▸ 課題 A:
康太騎手についての文章を読んで、次の問いに答えてください。
(i) 筆者が康太騎手とすれ違った場所はどこですか。
(ii) 康太騎手は冬の小倉で何勝しましたか。
(iii) 筆者は何人の子の父親ですか。
▸ 課題 B: 康太騎手についての文章に出てくる人名と地名と施設名とレース名を、重なりなくすべて書き出してください。
▸ 課題 C: 康太騎手についての文章を、最後の文のあとから書き継いでください。

▸ 本文抜粋:
== == ==

私は正直、康太騎手と接点があるわけではない。栗東トレセンの凱門(かちどきもん)でバイクに乗る康太騎手とすれ違ったぐらいしかないので、彼の人柄はそれをよく知る人たちの追悼記事に譲ろう。たくさん、配信されているので、ぜひ読んでほしい。なので、私の目からみた康太騎手について書く。みなさんも、自分が感じる康太騎手像や自分と康太騎手とのつながりを思い起こしてください。それが彼を忘れないことになります。失われたものに対し、私たちができることは、哀悼の意を表することと、忘れないことだけです。

最近の康太騎手はセンスが爆発している。私にはそうみえた。冬の小倉では15勝をあげた。鮮やかな差し切り勝ちに目を見張った。馬場や展開を読み、仕掛けどころを逃さない。そのヘッドワークは冴えわたっていた。まさに変幻自在。康太騎手の勝負強さ、競馬への集中力はまさにセンス爆発。ひねくれ者の私にとって上位人気馬に騎乗し、伏兵の抜け駆けを許さない鬼気迫る騎乗は恐怖さえ感じるほどだった。そう、厳しさが増していた。思えば、昨年のマイルCSはムーア騎手負傷による当日乗り替わり。そんな状況下でみせた追い込みは勝負への執念と冷静なヘッドワークの結晶でもあった。確実に階段を大股で駆けあがっていく康太騎手。きっと、この年、子どもが生まれたことと無関係ではないだろう。

私も二児の父。我が子をこの手に抱き、あふれる喜びの次に腹の底でなにか、きつく紐を締め直す想いが湧いてきたのを覚えている。この子の父親は私しかいない。しっかりせねば。決意というか、なにか奥歯を噛む想いがあった。誰かを守ることより、誰かに守られる人生が長かった私にとって、はじめて守るべきものができた瞬間のことは、生涯忘れないだろう。そして、そんな存在は必ず自分にとって励みとなり、たとえ倒れそうになっても、立ち上がる力となってくれる。康太騎手の厳しさ、爆発状態のセンスはきっと、守るべきものが引き出してくれたにちがいない。たとえ大きく変わることはないかもしれないが、自分の中の何かが変わる。そんな瞬間が人生に訪れることがある。そんな分岐点のようなものを経て、康太騎手はさらなる場所へ羽ばたこうとしていた。なんでそんな人間の命がなくなるのか。競馬に限らず、どんな仕事であっても、不慮の死に声を失う。ある日突然、終わる人生なんて、かける言葉がみつからない。

== == ==

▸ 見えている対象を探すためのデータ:
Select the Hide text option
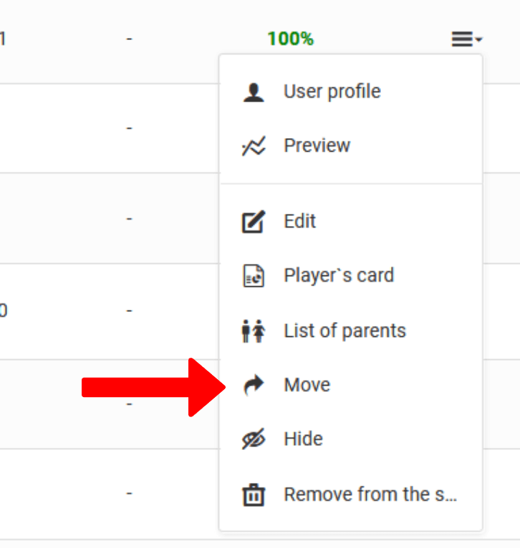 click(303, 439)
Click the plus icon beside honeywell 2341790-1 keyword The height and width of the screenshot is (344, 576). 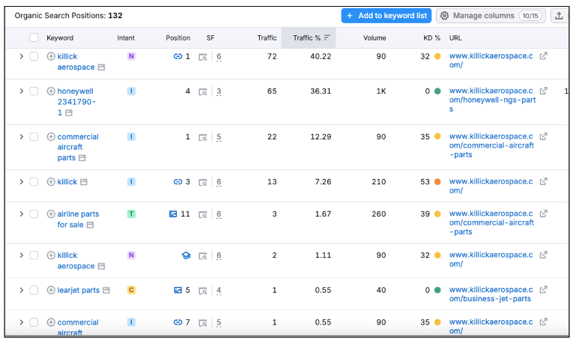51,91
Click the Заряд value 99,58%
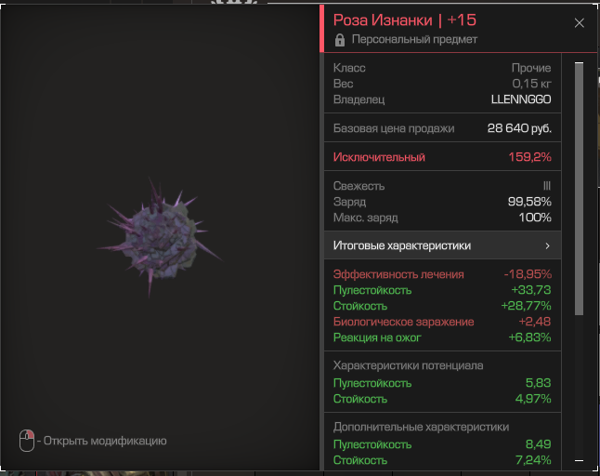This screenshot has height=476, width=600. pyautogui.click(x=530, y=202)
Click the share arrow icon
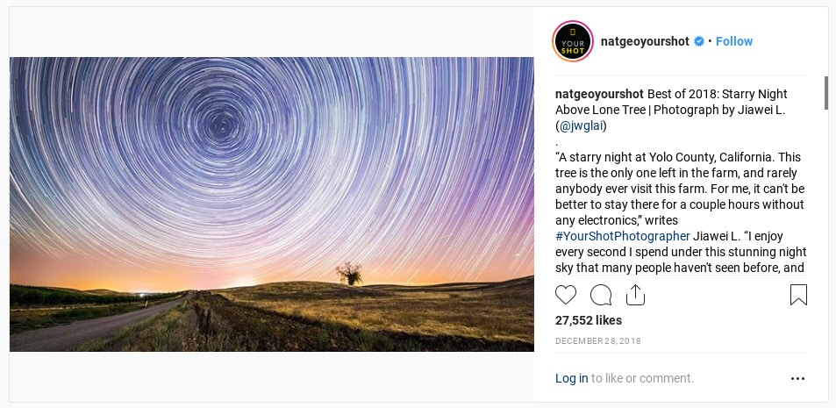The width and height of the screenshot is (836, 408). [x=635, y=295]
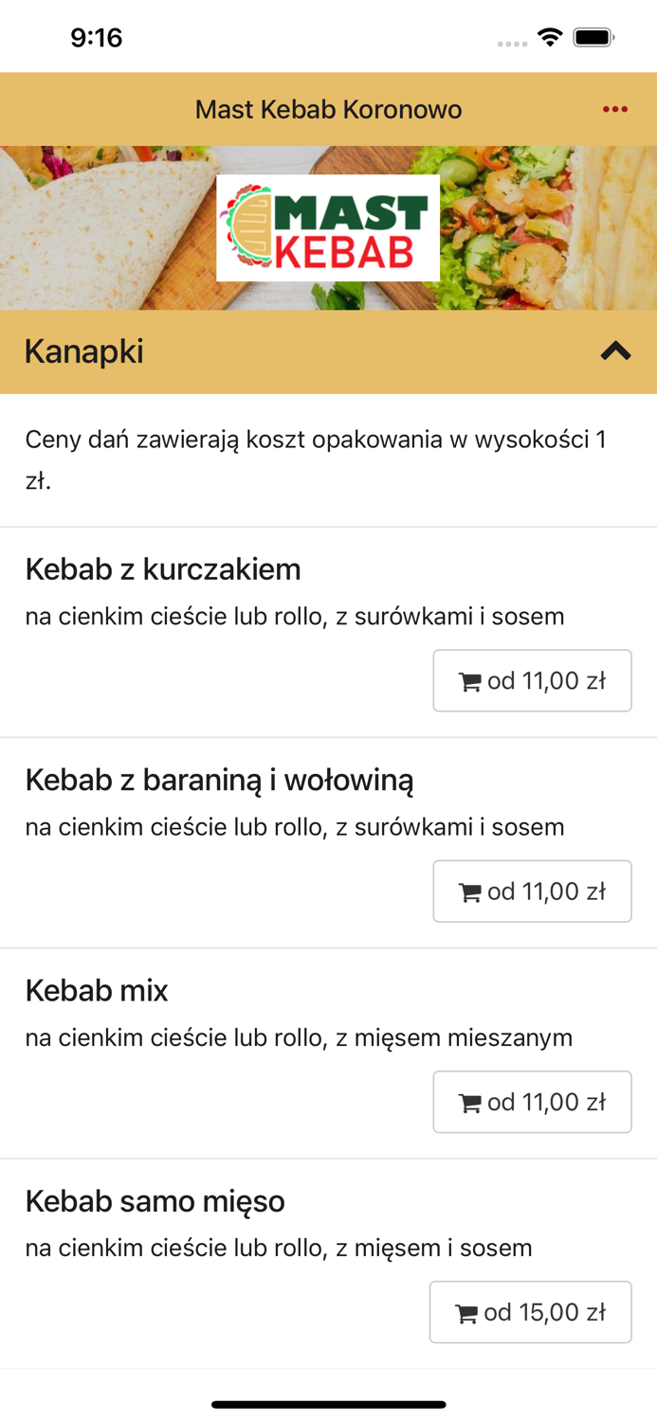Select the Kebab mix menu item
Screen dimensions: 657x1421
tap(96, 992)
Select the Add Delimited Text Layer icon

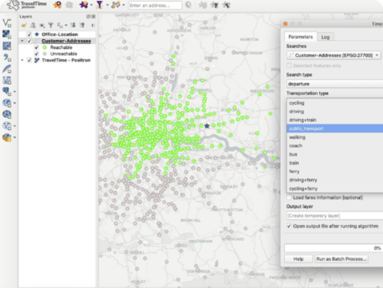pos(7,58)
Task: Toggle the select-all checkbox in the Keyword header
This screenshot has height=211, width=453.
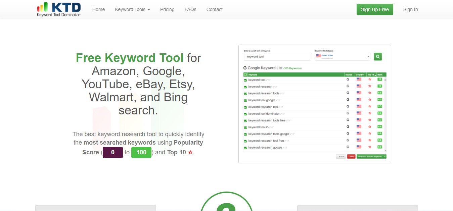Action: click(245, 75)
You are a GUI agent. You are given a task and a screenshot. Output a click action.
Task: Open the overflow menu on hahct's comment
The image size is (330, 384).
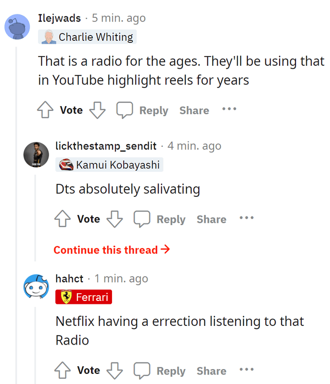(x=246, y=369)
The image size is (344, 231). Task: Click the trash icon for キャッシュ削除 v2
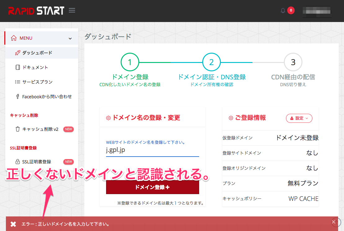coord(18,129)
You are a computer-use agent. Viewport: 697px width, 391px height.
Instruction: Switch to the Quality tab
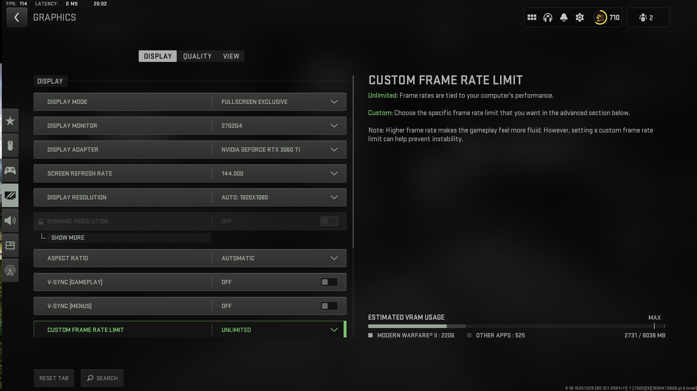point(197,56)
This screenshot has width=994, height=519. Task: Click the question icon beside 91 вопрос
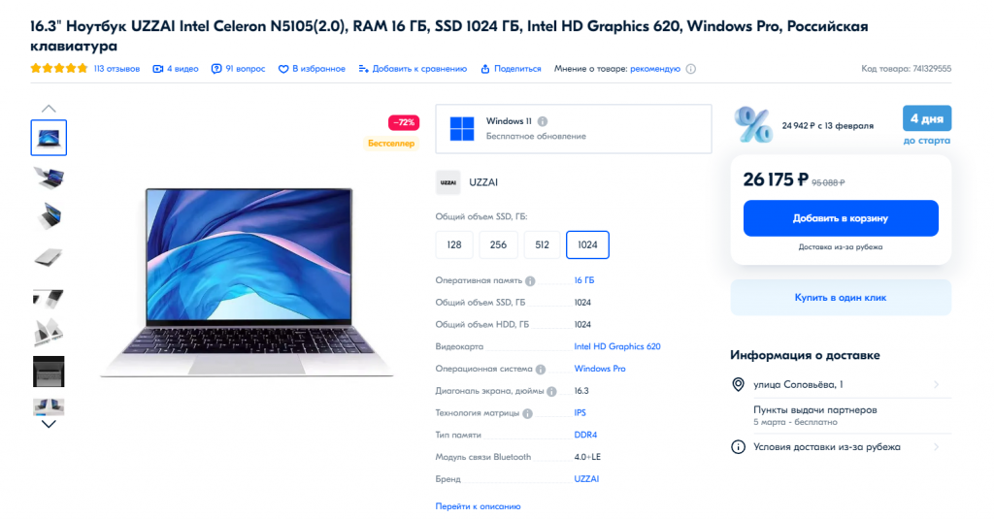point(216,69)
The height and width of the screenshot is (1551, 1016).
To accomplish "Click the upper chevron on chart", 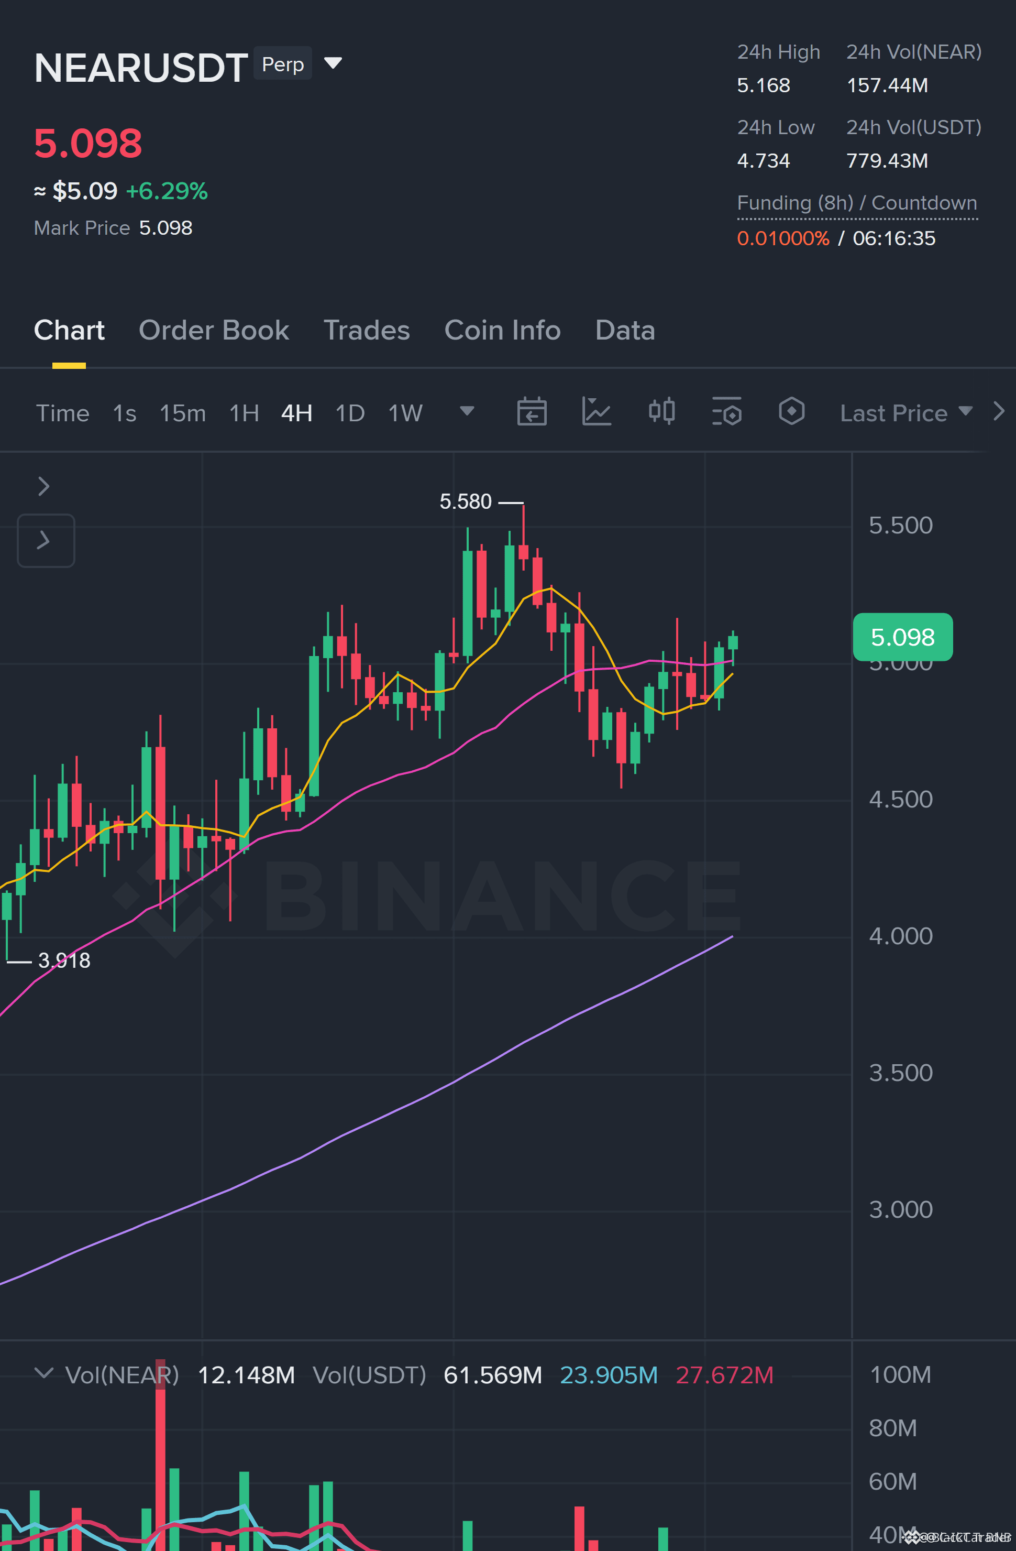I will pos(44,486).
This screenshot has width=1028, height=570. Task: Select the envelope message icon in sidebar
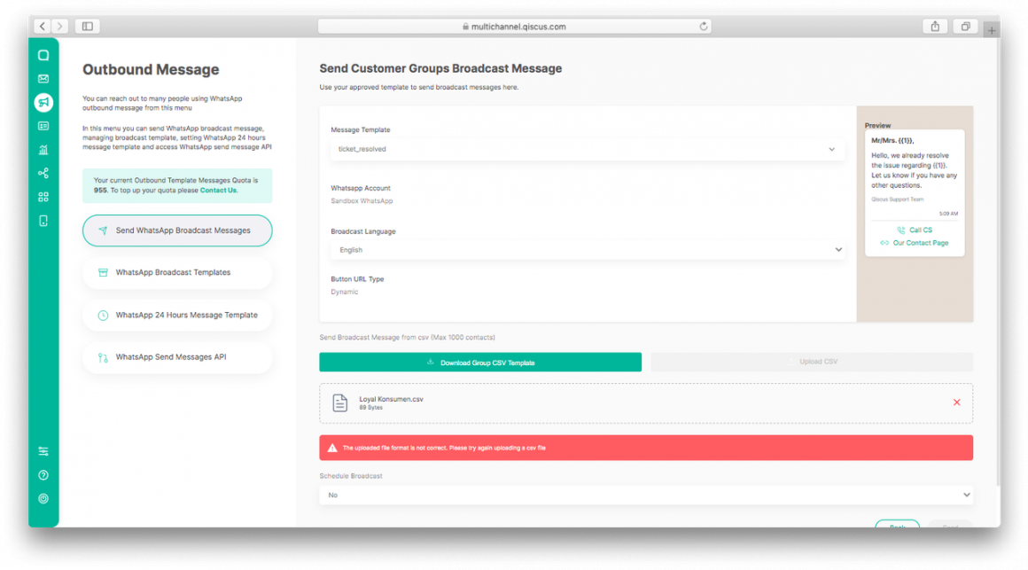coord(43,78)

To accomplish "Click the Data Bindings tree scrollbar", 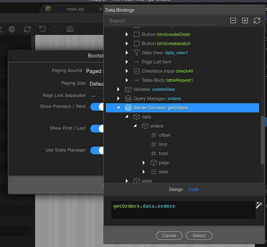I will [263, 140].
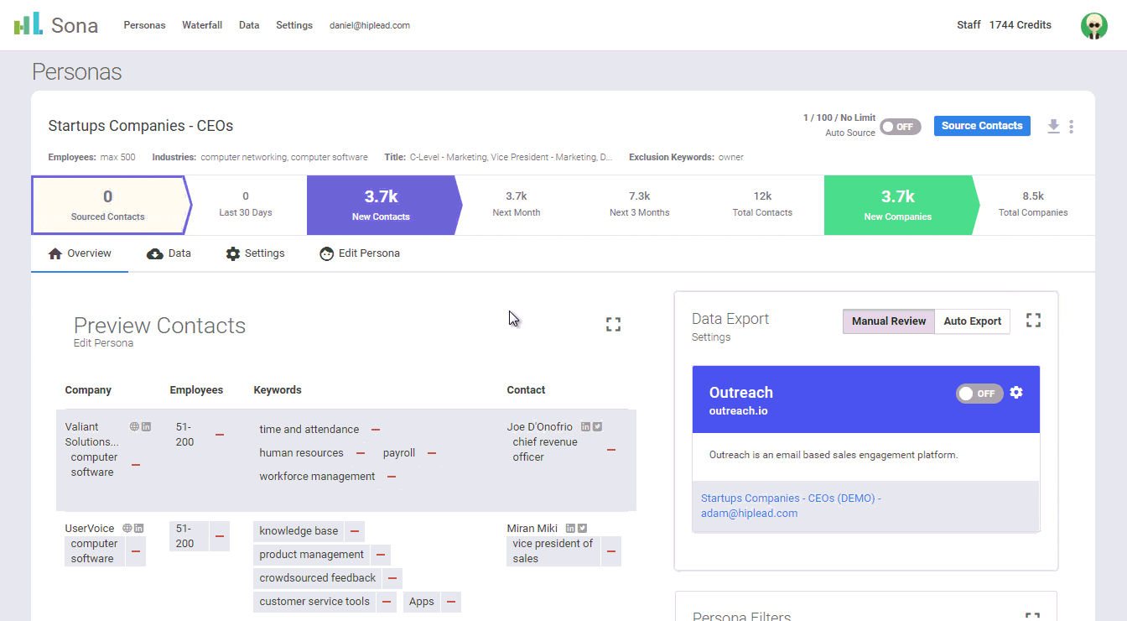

== == ==

▸ 回答 A:
(i) 栗東トレセンの凱門
(ii) 15勝
(iii) 二人

▸ 回答 B: 康太騎手、ムーア騎手、栗東トレセン、凱門、小倉、マイルCS

▸ 回答 C:
まだ子どもは1歳になっていない。自分の子どもが小さかった頃を思い出す。小さくてなにもわからないながら、保育園に通いはじめ、毎日一生懸命、寂しい気持ちを我慢して、明るく過ごしていた。小さくても逞しい姿があった。夕方、迎えにいくと、駆け寄り、帰り道は街路樹の下にしゃがみ、一心不乱にダンゴムシを探し、手のひらに乗せては、丸まったり、動き回る姿に夢中だった。自分とは違うものに触れる楽しさを知り、命の大切さを覚え、小さな心に優しさを一杯詰め込む姿。それを見つめるうちに、仕事の不条理もなにもかも消えていく。まだまだ康太騎手には見つめてほしい景色がたくさんあった。私にその代わりはできないが、これからも目にするだろう一瞬をきちんと目に焼きつけようと誓う。子どもに限らず、生きてさえいれば見られる景色はいくらでもある。競馬もそうだ。だから、私は競馬から目をそらさない。そのうちみられなくなる日は必ずやってくる。その日まで、私は競馬から離れない。競馬を愛せる時間は誰でも刻一刻と消えていく。もう康太騎手の鮮やかな差し切りはみられない。だが、その想いを胸にホースマンたちは今日も明日も躍動する。目に焼きつけられる瞬間を少しでも多く自分の胸に刻んでおきたい。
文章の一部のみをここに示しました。